╭─ INFORMATION

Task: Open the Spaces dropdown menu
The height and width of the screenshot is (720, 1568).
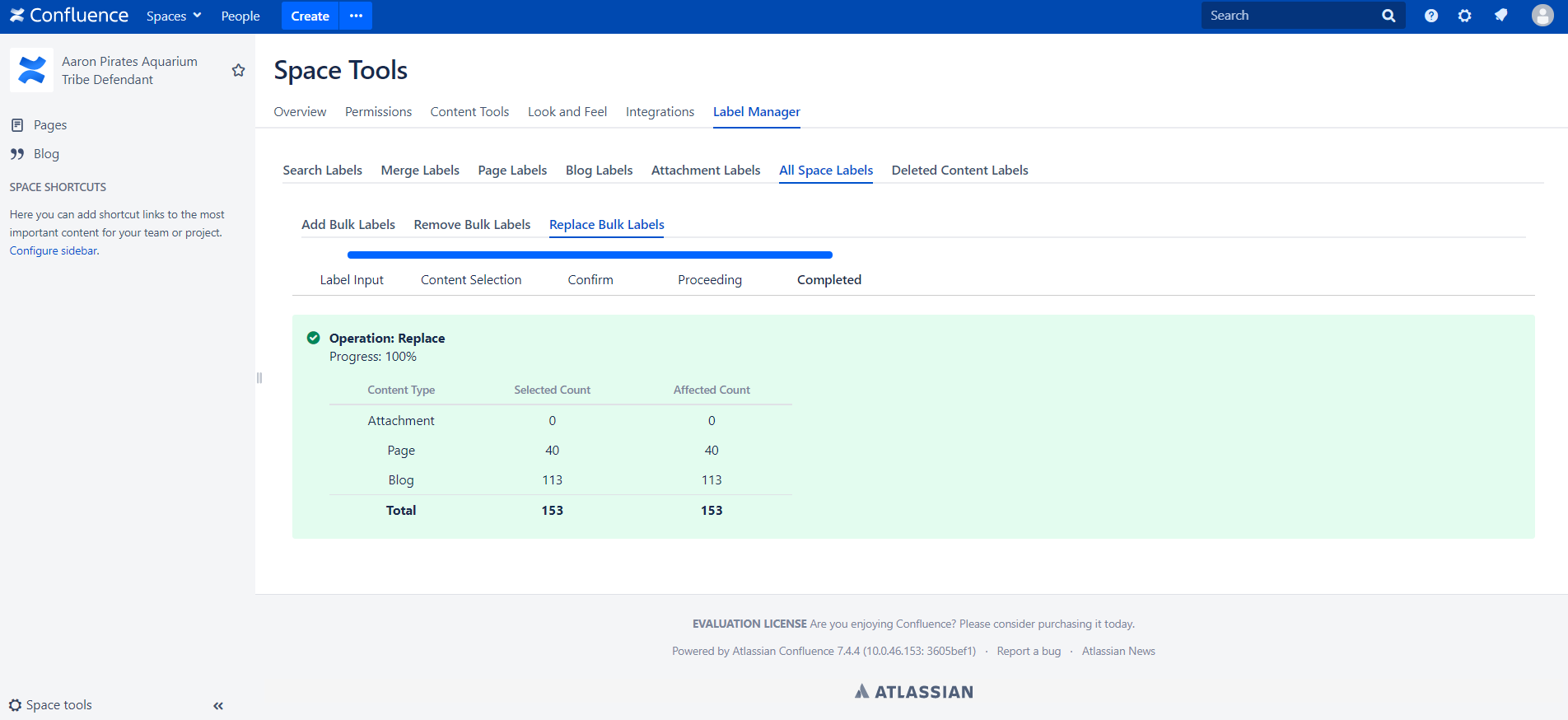Action: 174,16
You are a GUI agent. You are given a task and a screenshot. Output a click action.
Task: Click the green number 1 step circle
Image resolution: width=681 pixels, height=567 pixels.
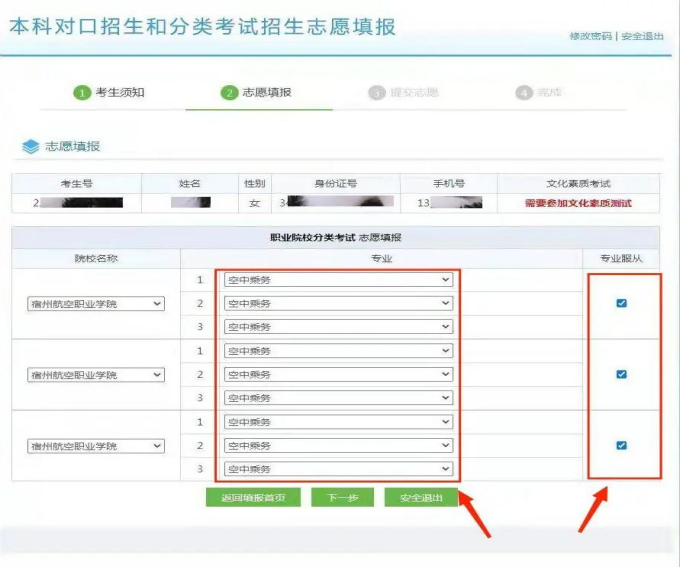coord(83,93)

╰─

## ABOUT THIS EXERCISE
Restate it all word for word: every record, no pictures.

## TASK RESULT
Task: Open the Spaces dropdown menu
The height and width of the screenshot is (720, 1568).
Action: 174,16
You are a GUI agent. You are given a task and a screenshot. Output a click action.
Task: Click the green number 1 step circle
Image resolution: width=681 pixels, height=567 pixels.
coord(83,93)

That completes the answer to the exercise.